Solution: (1) When point O is the vertex of isosceles ⊿AOP vertex angle:
Draw an arc with point O as the center and the length of OA as the radius, and intersect on the three coordinate axes of P 1, P2, P3 and P4 respectively.
Then: P 1 is (2,0), P2 is (0,2), P3 is (-2,0) and P4 is (0,2);
(2) When point P is the vertex of isosceles ⊿AOP:
The perpendicular line, such as AO, passes through two coordinate axes at P2 and P5 respectively, so it is easy to know that ⊿AOP2 is an equilateral triangle.
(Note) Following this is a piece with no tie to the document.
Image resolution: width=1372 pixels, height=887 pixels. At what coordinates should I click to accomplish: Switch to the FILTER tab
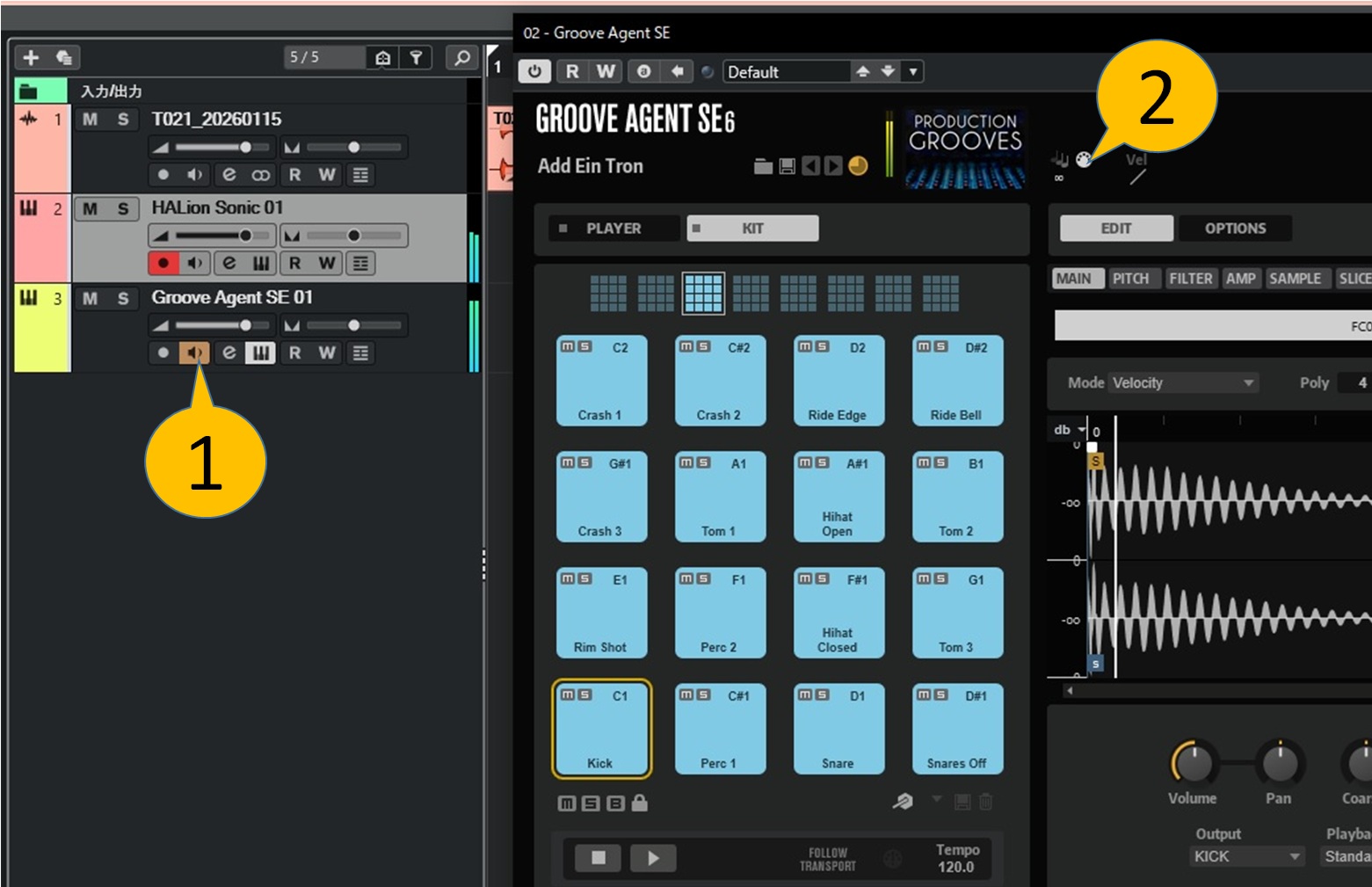tap(1190, 279)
∴op2=ao=2; ∠OP2P5=30,P2P5=2OP5,OP2? =P2P5? -OP5? =3OP5? .
That is 4=3OP5? , OP5=2√3/3, then P5 is (2√3/3,? 0).
③ When point A is the vertex of isosceles ⊿AOP vertex angle:
Draw an arc with A as the center and AO as the radius, and the two axes intersect at O, P2 and P6 respectively, then AP6 = AO = 2;;
Let AB be perpendicular to the X axis in B and ∠ AOB = 30, then AB = ao/2 = 1, OB = √ 3, OP6 = 2ob = 2 √ 3, that is, P6 is (2 √ 3,0).
To sum up, the coordinates of point P are (2,0), (0,2), (-2,0), (0,2), (2 √ 3/3,0) and (2 √ 3,0) respectively.
(2) When the angle between OA and X axis is 45 degrees, the similarity can be obtained in the same way: P 1 is (0,2), P2 is (-2,0), P3 is (0,2), P4 is (2,0),
P5 is (0,2 √2), P6 is (2 √ 2,0), P7 is (0,2) and P8 is (√ 2,0).